Now, executives like John A. Thain, the chief executive of Merrill and a former Goldman executive, say investment banks will need large bases of deposits to shore up their capital.

Investors appeared to be questioning whether either Morgan Stanley or Goldman Sachs would be able to survive alone as panic spread through the markets. The cost of protecting against defaults on the debt of both have shot up, a signal that some investors believe one or both of the banks could be next in the growing list of financial companies to either go bust, get sold or require a government bailout.
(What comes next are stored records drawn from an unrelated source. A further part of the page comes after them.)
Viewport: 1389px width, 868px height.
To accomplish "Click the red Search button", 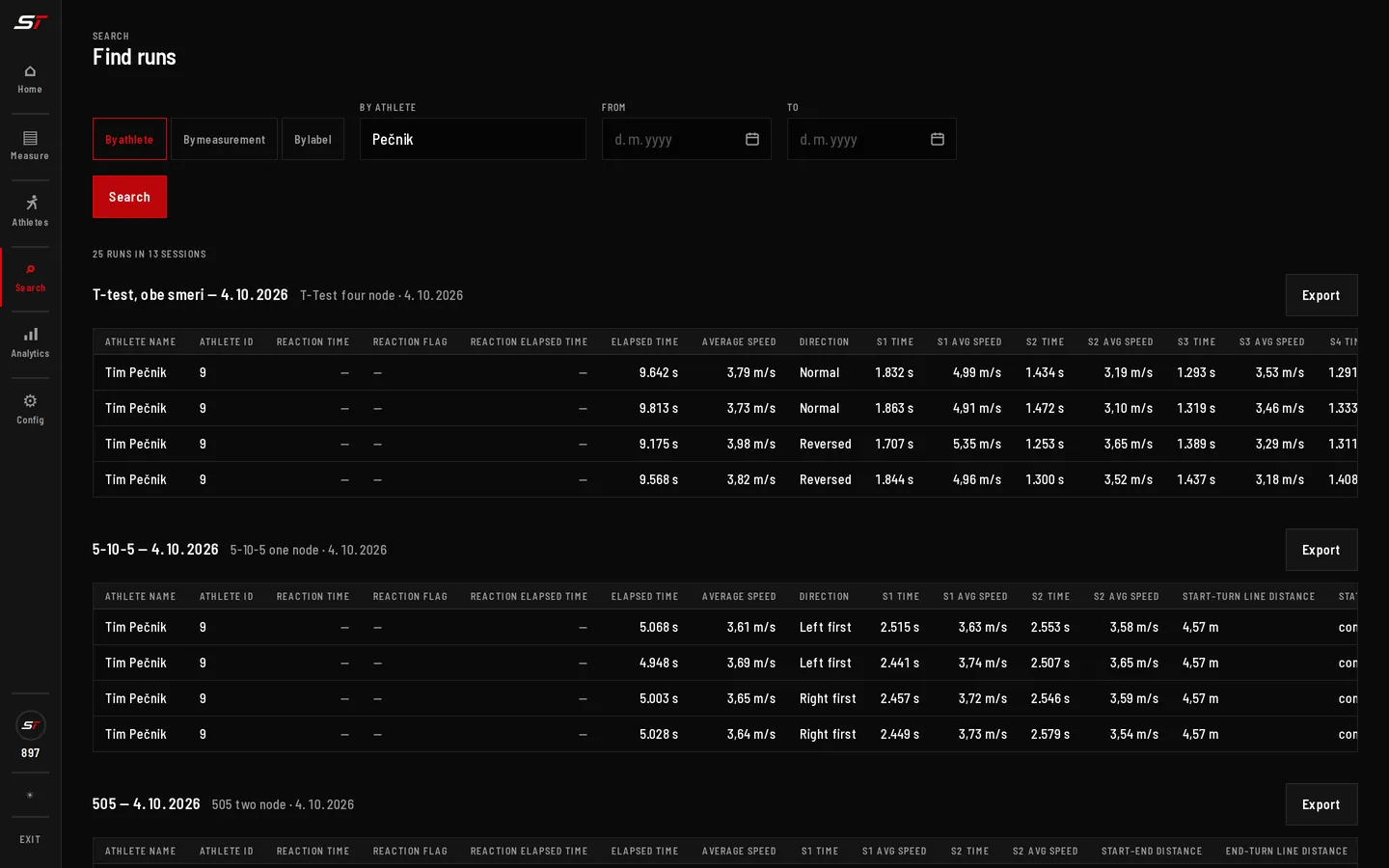I will click(129, 197).
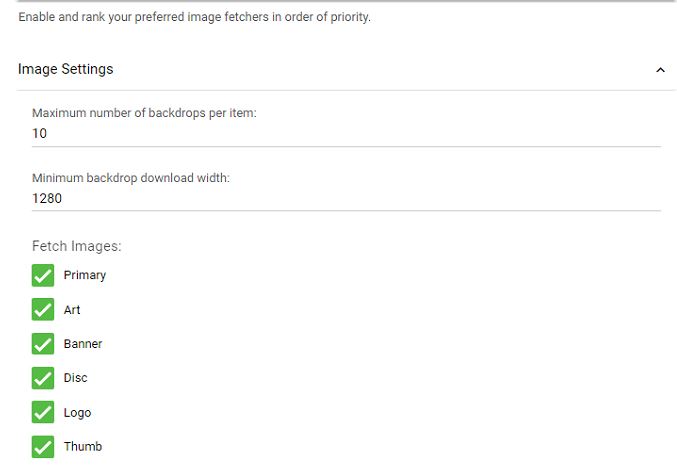677x471 pixels.
Task: Uncheck the Primary image checkbox
Action: click(x=43, y=276)
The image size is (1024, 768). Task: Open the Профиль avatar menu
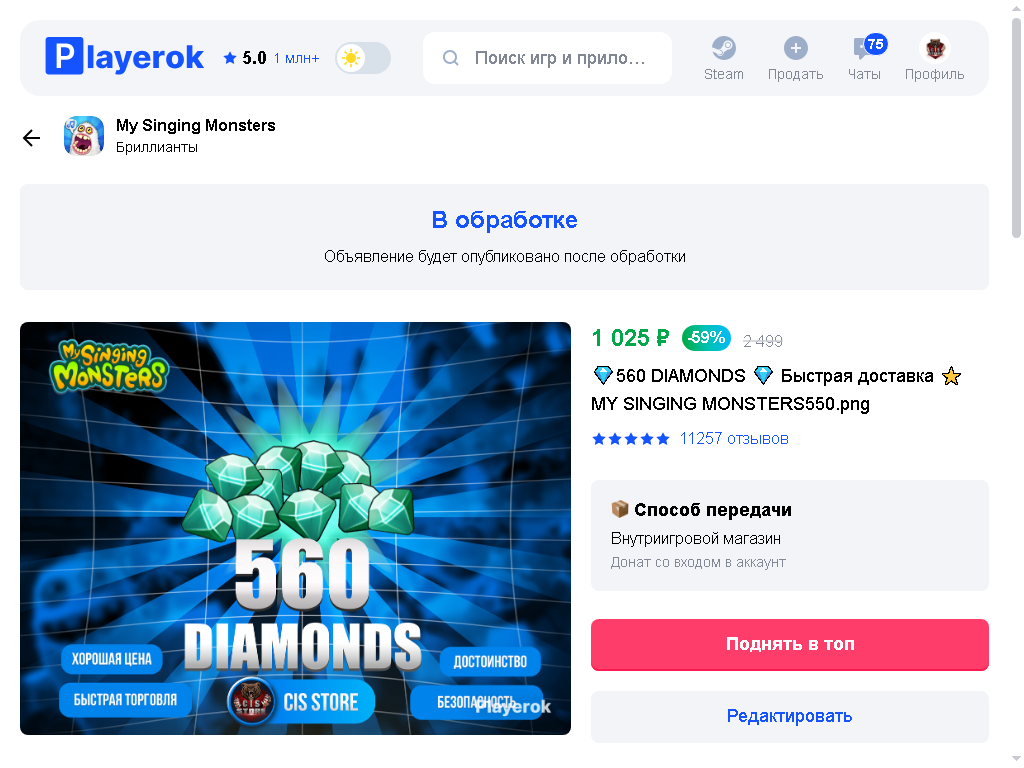click(x=934, y=48)
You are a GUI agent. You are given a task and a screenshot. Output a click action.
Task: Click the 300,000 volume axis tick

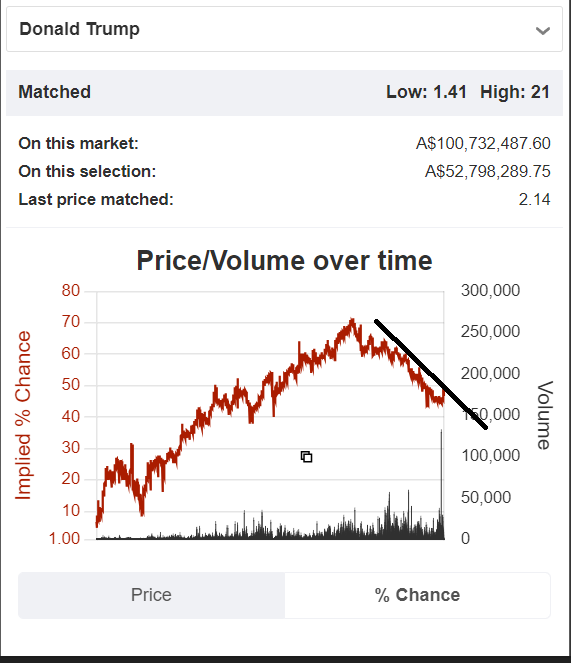(490, 290)
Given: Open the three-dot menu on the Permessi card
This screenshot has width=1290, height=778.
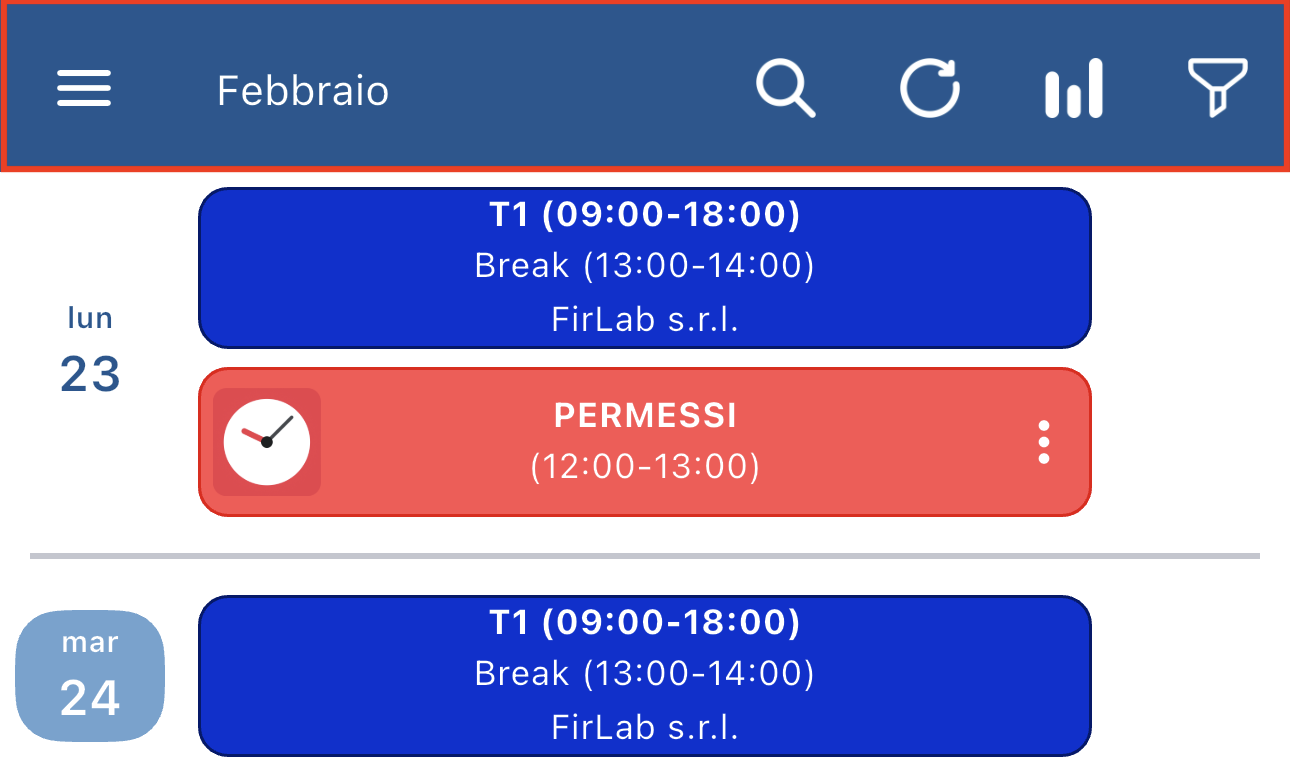Looking at the screenshot, I should [1044, 442].
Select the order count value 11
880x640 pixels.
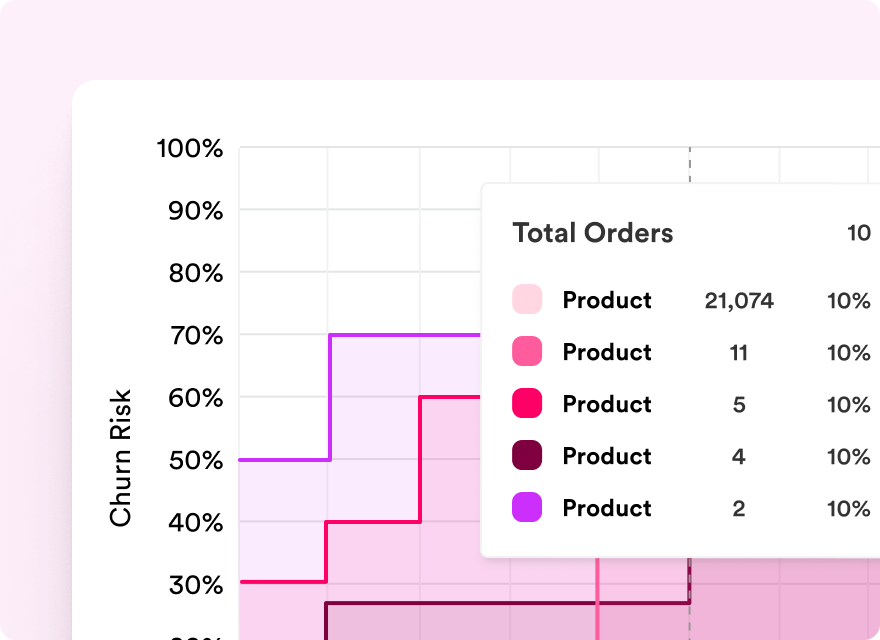tap(739, 352)
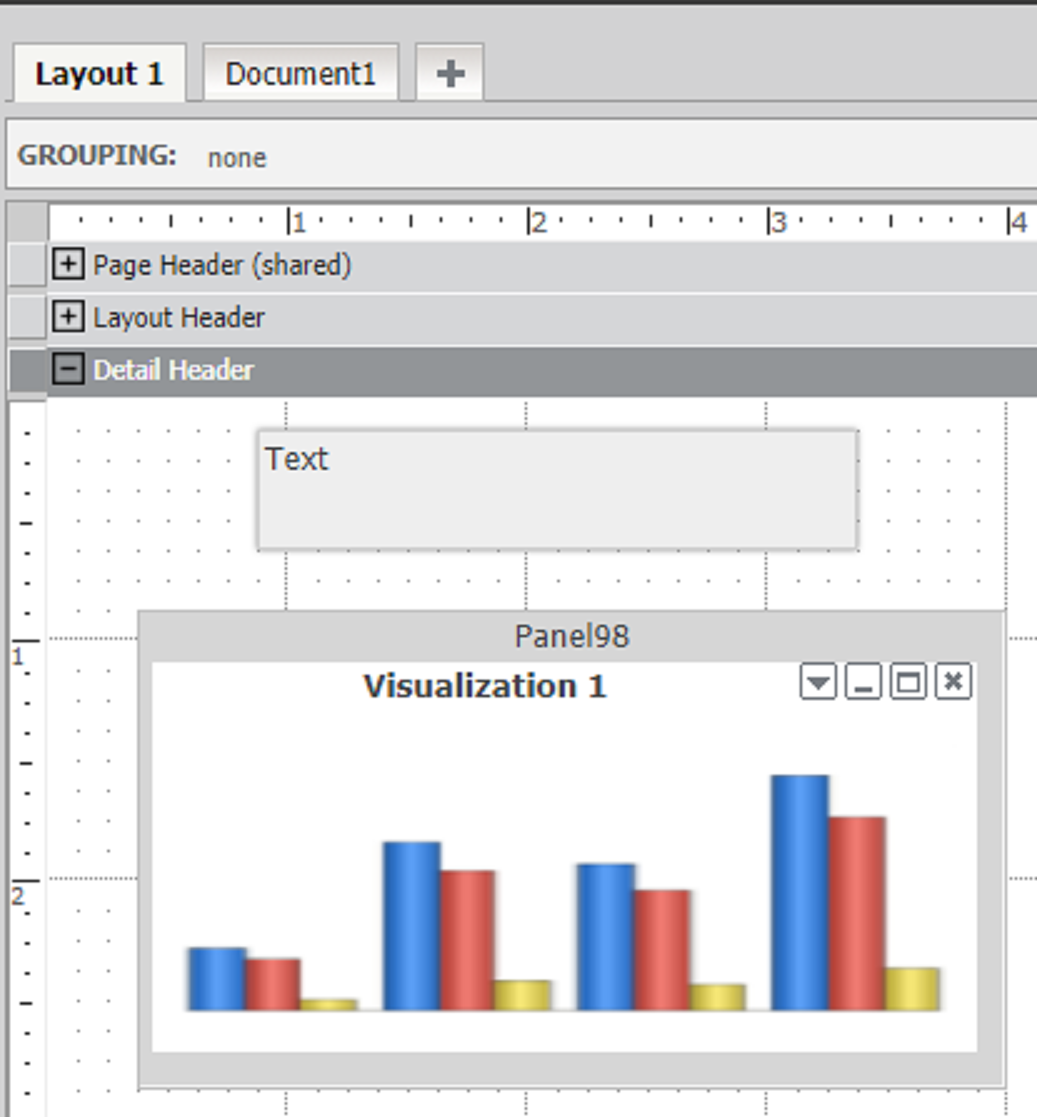Expand the Page Header (shared) section
Image resolution: width=1037 pixels, height=1117 pixels.
[67, 265]
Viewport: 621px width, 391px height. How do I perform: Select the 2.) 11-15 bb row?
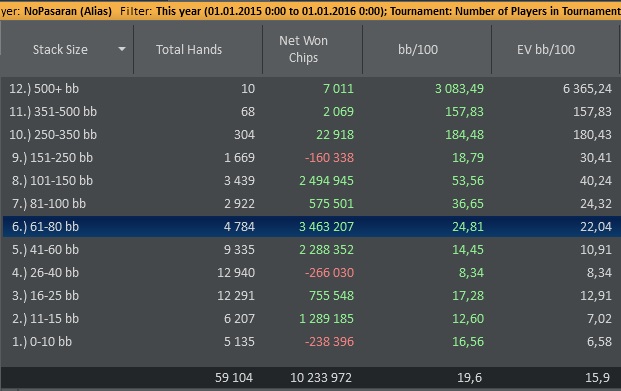[x=312, y=318]
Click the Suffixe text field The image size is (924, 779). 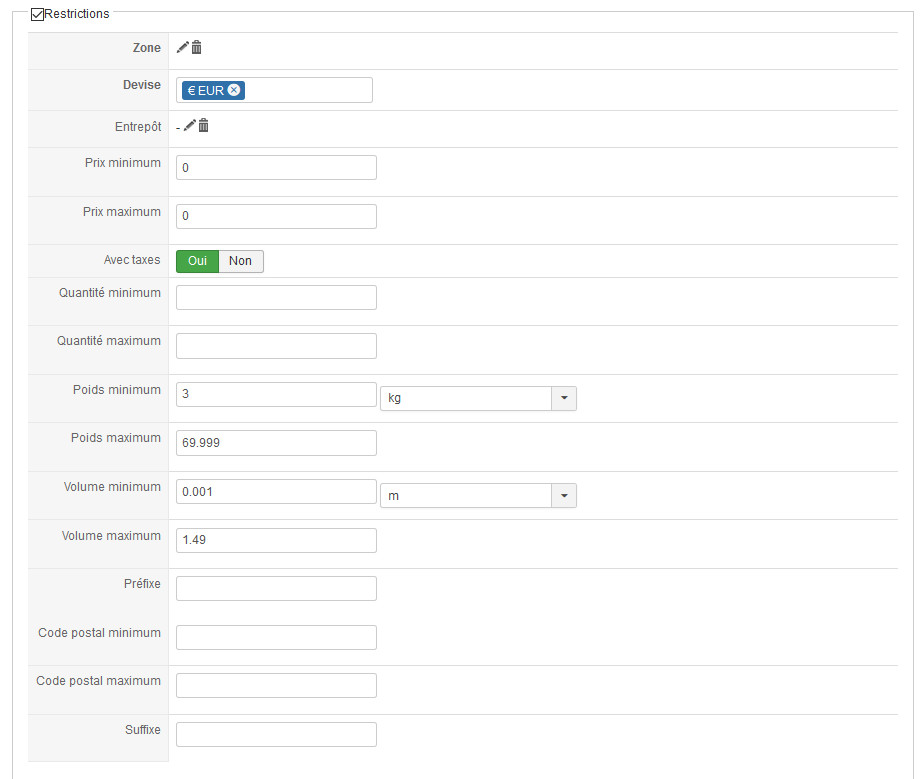(276, 734)
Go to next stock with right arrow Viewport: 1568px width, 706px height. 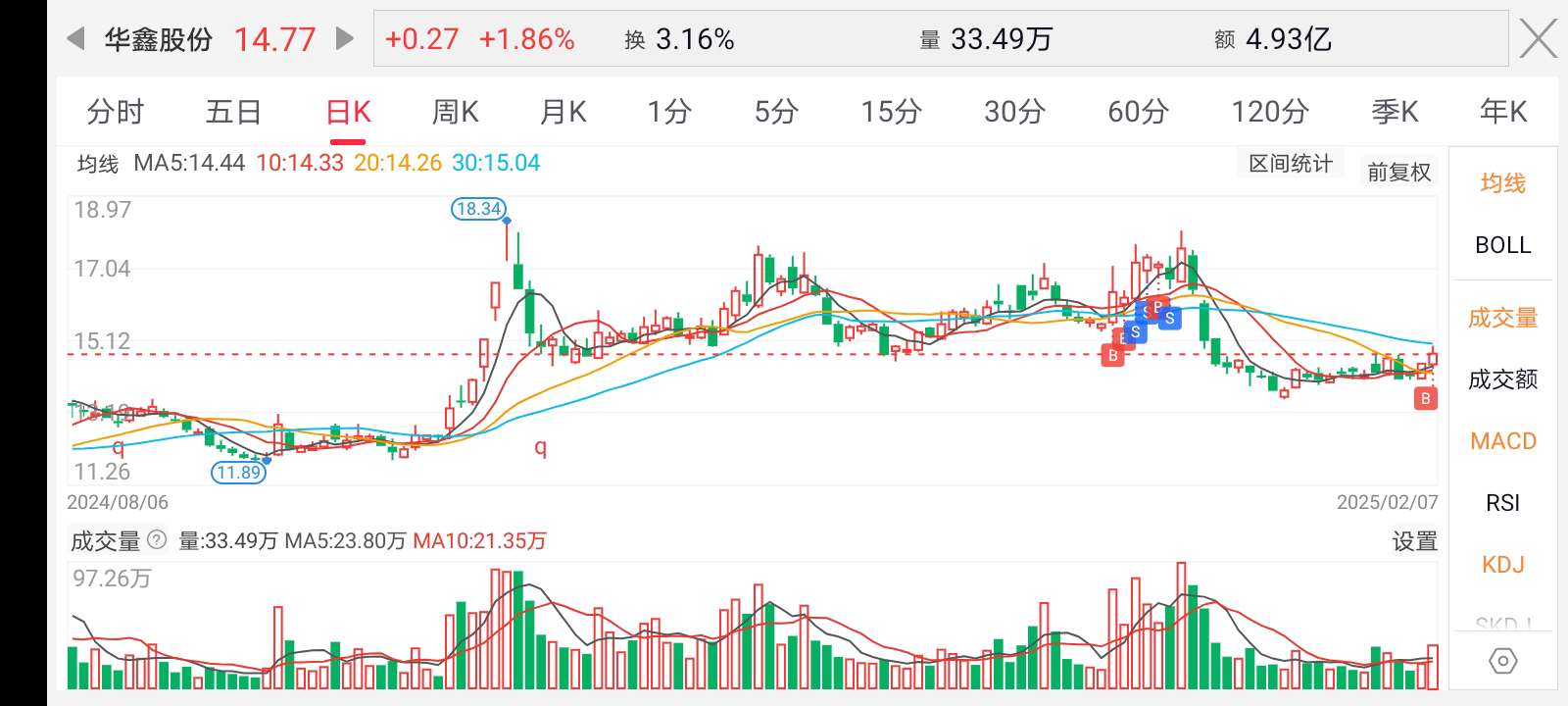point(344,39)
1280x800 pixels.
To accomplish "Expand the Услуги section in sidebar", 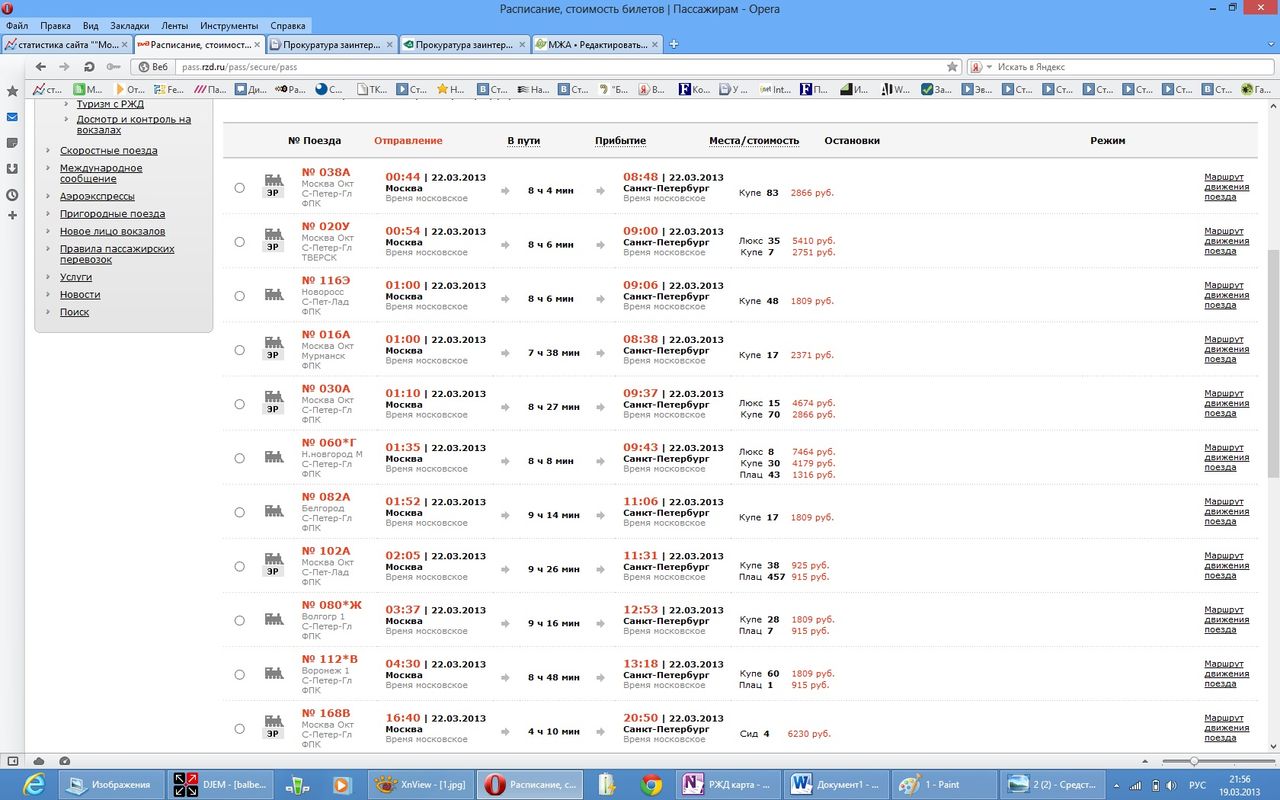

Any institution without a big, stable balance sheet is seen as vulnerable to the kind of rapid collapse in confidence that led to the demise of Bear Stearns and Lehman Brothers.

As Morgan Stanley considered its options on Wednesday, the struggling savings and loanWashington Mutual also put itself up for auction, people briefed on the matter said. Shares of Washington Mutual fell 31 cents, or 13.36 percent, to $2.01; Wachovia shares fell $2.39, or 20.76 percent, to $9.12.

Normally, a declining share price alone should not force a stalwart like Morgan Stanley into a sale. But those declines, which executives blamed on aggressive hedge funds that profit when stocks drop, can increase the firm's cost of borrowing by forcing it to post more collateral to lenders when its credit default protection prices rise.

Such an event often leads credit rating agencies to downgrade a company's debt. That, in turn, can quickly deplete even a well-financed bank's capital and force into sale or bankruptcy. The real end for Lehman Brothers, for example, came when Moody's, the ratings agency, downgraded the company's debt last week, forcing it into a corner.

Indeed, with healthy earnings, Wednesday's relentless downward spiral in shares of both Morgan Stanley and Goldman Sachs made little sense to some.

Mr. Schorr, the analyst at UBS, said the increase in the risk premiums investors are demanding on debt have become self-fulfilling prophecies that now operate almost entirely detached from underlying fact, a thought echoed by people inside both banks and by several investors.

"It's all confidence, it's not reality," Mr. Schorr said.

Morgan and Goldman have some problems, including a parcel of troubled mortgage assets and trading and advisory businesses that are vulnerable to a slowing economy.

"But that is not what is going on here," Mr. Schorr said. "It is just a flat-out squeeze that should not be able to happen. The negative feedback loop has to be somehow suspended," he added, "but I don't know exactly how you do that." Goldman Sachs declined to comment.

On Wednesday, the Securities and Exchange Commission reinstated a rule curbing the ability of investors to drive the share price of firms down to make a profit. Nearly five days ago, Wall Street chieftans who were gathered for emergency meetings at the New York Federal Reserve bank pleaded for the agency to revive the rule, which expired in the summer.

Mr. Mack has been in contact with regulators about what he views as abusive short-selling of the company's shares. On Wednesday, he sent a memo to employees assuring them of the bank's strong capital position and blaming short-sellers for driving the stock down "in the midst of a market controlled by fear and rumors." He plans to hold a town hall meeting with Morgan employees Thursday morning.